Because toddlers are less likely to participate in activities that cause neck strains such as carrying heavy bags, typing on the computer or playing certain sports, it's important to have your child’s neck injury thoroughly examined by her doctor to rule out more serious causes, such as torticollis. Torticollis is a physical condition that forces toddlers to hold their neck to one side, perhaps due to their position in the womb. Most cases of torticollis are diagnosed in infants, but it can also be acquired later and might signal a spinal cord or brain tumor.

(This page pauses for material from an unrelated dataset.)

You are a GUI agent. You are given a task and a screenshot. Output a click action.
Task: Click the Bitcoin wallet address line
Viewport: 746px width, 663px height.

Neck strains, in which the muscles are pulled or stretched, are the most common type of neck injury that occur in toddlers. Sleeping positions, some sports and carrying items incorrectly can all result in temporary neck strain, which should resolve itself within two weeks without medical assistance.
If your child incurs a fall that you suspect might have caused the neck injury, make sure he stays still and quiet and call immediately for emergency medical help. Paramedics must use a backboard to lift your child and stabilize him until treatment.
Diseases and Conditions
Bacterial and viral meningitis are critical medical conditions in which the lining of the child’s brain, known as the meninges, become infected. If left untreated, meningitis potentially causes brain damage and death. According to pediatrician and child development expert doctor William Sears, the key to meningitis identification is the stiff and sore neck. If your child complains of a painful stiff neck accompanied by fever, severe headache, vomiting and sensitivity to light, take your child to the emergency room immediately.
If your toddler is pre-verbal, serious neck pain indicating meningitis can be hard to diagnose. Watch for fever, nausea, seizures, extreme lethargy and extreme irritability. According to livestrong.com, children in this age group who contract meningitis display some unique symptoms, such as severe leg pain or pulling their legs close to their bodies when parents try to push their necks forward.
Give your child a dose of ibuprofen or acetaminophen to help alleviate the worst of the pain and to enable her to rest. During the first two days of the injury, apply ice packs for 20 minutes up to four times a day. After the first two days, apply a warm heating bottle or a heating pad on the lowest setting to the injury for up to 20 minutes. Help guard against neck pain by monitoring your child’s sleeping position and making sure her head is well supported, especially when she sleeps in a car seat.